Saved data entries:

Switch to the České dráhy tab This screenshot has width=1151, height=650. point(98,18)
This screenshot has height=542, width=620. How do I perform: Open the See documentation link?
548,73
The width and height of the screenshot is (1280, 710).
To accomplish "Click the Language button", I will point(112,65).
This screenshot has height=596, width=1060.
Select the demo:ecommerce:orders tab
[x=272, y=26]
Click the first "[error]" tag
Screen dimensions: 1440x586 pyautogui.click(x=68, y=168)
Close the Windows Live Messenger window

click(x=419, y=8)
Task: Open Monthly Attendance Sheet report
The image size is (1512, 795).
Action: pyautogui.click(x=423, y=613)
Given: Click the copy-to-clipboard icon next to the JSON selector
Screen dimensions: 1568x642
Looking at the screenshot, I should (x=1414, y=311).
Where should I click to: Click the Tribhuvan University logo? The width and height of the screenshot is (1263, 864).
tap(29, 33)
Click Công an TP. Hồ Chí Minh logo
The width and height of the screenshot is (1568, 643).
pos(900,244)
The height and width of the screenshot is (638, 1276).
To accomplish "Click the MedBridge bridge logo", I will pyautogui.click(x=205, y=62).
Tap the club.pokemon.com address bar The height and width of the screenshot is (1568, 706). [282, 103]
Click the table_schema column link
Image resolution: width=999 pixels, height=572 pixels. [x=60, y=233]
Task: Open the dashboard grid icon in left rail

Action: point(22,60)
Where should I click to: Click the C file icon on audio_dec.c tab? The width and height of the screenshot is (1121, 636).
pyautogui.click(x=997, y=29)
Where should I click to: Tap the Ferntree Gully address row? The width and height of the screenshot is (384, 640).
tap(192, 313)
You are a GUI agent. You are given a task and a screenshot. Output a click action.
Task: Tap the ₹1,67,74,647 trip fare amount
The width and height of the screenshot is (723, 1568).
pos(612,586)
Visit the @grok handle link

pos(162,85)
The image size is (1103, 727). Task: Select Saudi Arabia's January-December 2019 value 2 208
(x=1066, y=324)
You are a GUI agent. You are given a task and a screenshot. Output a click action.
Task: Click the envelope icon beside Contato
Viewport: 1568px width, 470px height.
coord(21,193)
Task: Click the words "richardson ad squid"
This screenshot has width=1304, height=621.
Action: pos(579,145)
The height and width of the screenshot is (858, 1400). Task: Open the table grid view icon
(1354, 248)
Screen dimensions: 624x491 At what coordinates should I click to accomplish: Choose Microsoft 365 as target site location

The task:
Find the word "will" in the entries and show each line where it is found.

Answer box:
To accomplish "Click the Language button", I will point(112,65).
To accomplish "Click the MedBridge bridge logo", I will pyautogui.click(x=205, y=62).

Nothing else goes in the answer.